# Noisy cricket v2 safety help



## Nightwalker (13/5/17)

I've got dual coils, 0.1 ss316L staggered fused Claptons in my mad dog.
What do I put the cricket into? Parralel or un regulated Series.. or regulated series? Help pls
I don't want to blow up while learning.
Old vapers but always stayed away from this till now.


----------



## Christos (13/5/17)

Nightwalker said:


> I've got dual coils, 0.1 ss316L staggered fused Claptons in my mad dog.
> What do I put the cricket into? Parralel or un regulated Series.. or regulated series? Help pls
> I don't want to blow up while learning.
> Old vapers but always stayed away from this till now.
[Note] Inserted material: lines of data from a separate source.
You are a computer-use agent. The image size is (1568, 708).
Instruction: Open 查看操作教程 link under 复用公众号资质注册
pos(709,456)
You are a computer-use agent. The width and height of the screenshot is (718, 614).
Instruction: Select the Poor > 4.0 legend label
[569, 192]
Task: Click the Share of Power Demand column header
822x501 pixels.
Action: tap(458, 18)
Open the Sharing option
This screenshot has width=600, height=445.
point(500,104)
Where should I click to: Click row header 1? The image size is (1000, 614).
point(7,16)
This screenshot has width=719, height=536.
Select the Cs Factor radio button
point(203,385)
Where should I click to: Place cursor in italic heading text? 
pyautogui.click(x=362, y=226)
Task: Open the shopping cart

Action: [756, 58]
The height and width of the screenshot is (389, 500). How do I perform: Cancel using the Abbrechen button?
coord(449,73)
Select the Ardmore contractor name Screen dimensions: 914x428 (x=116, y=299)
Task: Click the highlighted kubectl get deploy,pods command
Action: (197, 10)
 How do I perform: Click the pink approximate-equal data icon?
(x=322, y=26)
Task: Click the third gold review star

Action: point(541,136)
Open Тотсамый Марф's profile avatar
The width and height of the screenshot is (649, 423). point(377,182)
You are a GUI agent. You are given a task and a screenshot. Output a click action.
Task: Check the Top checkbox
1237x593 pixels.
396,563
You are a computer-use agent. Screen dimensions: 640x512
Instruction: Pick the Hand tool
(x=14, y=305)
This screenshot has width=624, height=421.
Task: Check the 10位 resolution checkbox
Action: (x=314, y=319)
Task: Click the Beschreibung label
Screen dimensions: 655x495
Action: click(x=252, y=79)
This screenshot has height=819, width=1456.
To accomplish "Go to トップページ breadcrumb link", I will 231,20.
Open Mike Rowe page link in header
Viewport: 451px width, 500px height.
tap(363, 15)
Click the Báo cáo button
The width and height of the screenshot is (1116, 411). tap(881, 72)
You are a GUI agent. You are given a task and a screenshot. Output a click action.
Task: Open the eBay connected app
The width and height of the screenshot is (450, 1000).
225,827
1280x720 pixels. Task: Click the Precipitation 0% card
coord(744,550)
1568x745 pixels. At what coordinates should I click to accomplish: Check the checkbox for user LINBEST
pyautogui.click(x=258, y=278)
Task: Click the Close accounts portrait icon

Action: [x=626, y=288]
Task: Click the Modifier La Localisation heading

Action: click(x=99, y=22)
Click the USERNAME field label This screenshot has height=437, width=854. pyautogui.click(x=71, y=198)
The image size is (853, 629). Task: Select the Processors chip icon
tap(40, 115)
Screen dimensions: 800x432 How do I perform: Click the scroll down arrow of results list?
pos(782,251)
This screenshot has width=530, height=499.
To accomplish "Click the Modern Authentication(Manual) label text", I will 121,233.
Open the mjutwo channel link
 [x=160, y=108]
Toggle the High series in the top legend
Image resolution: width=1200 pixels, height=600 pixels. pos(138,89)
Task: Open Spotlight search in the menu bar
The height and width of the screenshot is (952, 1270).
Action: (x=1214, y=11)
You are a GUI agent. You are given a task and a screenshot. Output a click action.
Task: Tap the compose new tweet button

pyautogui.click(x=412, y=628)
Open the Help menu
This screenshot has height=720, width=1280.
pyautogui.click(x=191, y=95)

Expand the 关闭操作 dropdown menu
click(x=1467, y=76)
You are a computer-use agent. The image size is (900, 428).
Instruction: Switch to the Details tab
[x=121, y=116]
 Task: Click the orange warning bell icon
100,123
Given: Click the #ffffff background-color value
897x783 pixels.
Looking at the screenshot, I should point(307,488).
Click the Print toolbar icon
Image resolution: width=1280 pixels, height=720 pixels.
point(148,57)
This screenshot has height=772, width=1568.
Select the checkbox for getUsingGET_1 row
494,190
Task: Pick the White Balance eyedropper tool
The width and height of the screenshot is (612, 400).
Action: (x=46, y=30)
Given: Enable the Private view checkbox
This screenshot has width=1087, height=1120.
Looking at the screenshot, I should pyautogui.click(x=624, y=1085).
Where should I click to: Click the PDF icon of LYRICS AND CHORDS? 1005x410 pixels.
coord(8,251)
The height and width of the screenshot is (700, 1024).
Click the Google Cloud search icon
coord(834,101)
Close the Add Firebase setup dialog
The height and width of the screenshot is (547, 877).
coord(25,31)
Series doubles the voltage and amps are the same.
Parallel is the save voltage but double the amps. 
Go parallel and go with thr red light ie regulated inho.
The regulated or unregulated isn't important but google parallel vs series to get some more info.

Reactions: Like 1


----------



## DougP (13/5/17)

@Christos sorry not to cross swords with you 
Just a correction parallel mode does not have a red light it's white 
Series regulated has red light and unregulated has white light 



Sent from my iPhone using Tapatalk Pro

Reactions: Thanks 1


----------



## DougP (13/5/17)

I would go with series regulated (red light) and with dial turned right down and slowly up it from there 
Remember on this mod 100 on the dial Is actually the lowest Volts setting so turn it to 100 (lowest setting) and then slowly up it from there 

Sent from my iPhone using Tapatalk Pro

Reactions: Winner 1 | Disagree 1


----------



## Christos (13/5/17)

Blends Of Distinction said:


> @Christos sorry not to cross swords with you
> Just a correction parallel mode does not have a red light it's white
> Series regulated has red light and unregulated has white light
> 
> ...


Haven't played in parallel mode yet. Thanks!
Just a thought @Nightwalker 0.1 ohms is going to draw a lot of AMPS I=V/R 
Whay batteries are you using?


----------



## Nightwalker (13/5/17)

Christos said:


> Haven't played in parallel mode yet. Thanks!
> Just a thought @Nightwalker 0.1 ohms is going to draw a lot of AMPS I=V/R
> Whay batteries are you using?


Brownies


----------



## Christos (13/5/17)

Nightwalker said:


> Brownies


Those are 20A.
In series unregulated you will be drawing 82A and parallel unregulated it will be 42A.
Parallel mode will give you 40A.
Series mode 20A with the turds.


----------



## DougP (13/5/17)

Just my two cents worth I find single wire coil builds work better on this mod 
In series regulated mod you can set volts from 2 volts to 6 volts 
From what I have read this mod also only hits at max of 6 volts in series unregulated unlike noisy cricket v1 which was 7.4 volts 


I tend to build for around 0.25 to 0.35 ohms For parallel and for series around 0.5 ohms 

You also cannot adjust volts in parallel mode the dial only works in series regulated mode 

I don't wanna start a debate with the experts but I wouldn't run that current build given the amps draw

Sent from my iPhone using Tapatalk Pro

Reactions: Like 2 | Agree 3


----------



## Christos (13/5/17)

Blends Of Distinction said:


> Just my two cents worth I find single wire coil builds work better on this mod
> In series regulated mod you can set volts from 2 volts to 6 volts
> From what I have read this mod also only hits at max of 6 volts in series unregulated unlike noisy cricket v1 which was 7.4 volts
> 
> ...


I'm no expert either. Only got my NC2 last week so still learning about its features. 
Only found out 2 days ago it can be run in parallel and in series  

I'm basing my calcs on pure unregulated mods etc.

Reactions: Like 1


----------



## Nightwalker (14/5/17)

FFS. I apologize to all and ask a mod to close this thread.
I can't believe I didn't realize a few things. I actually know this. I work with it. I was so paranoid that I didn't think.


----------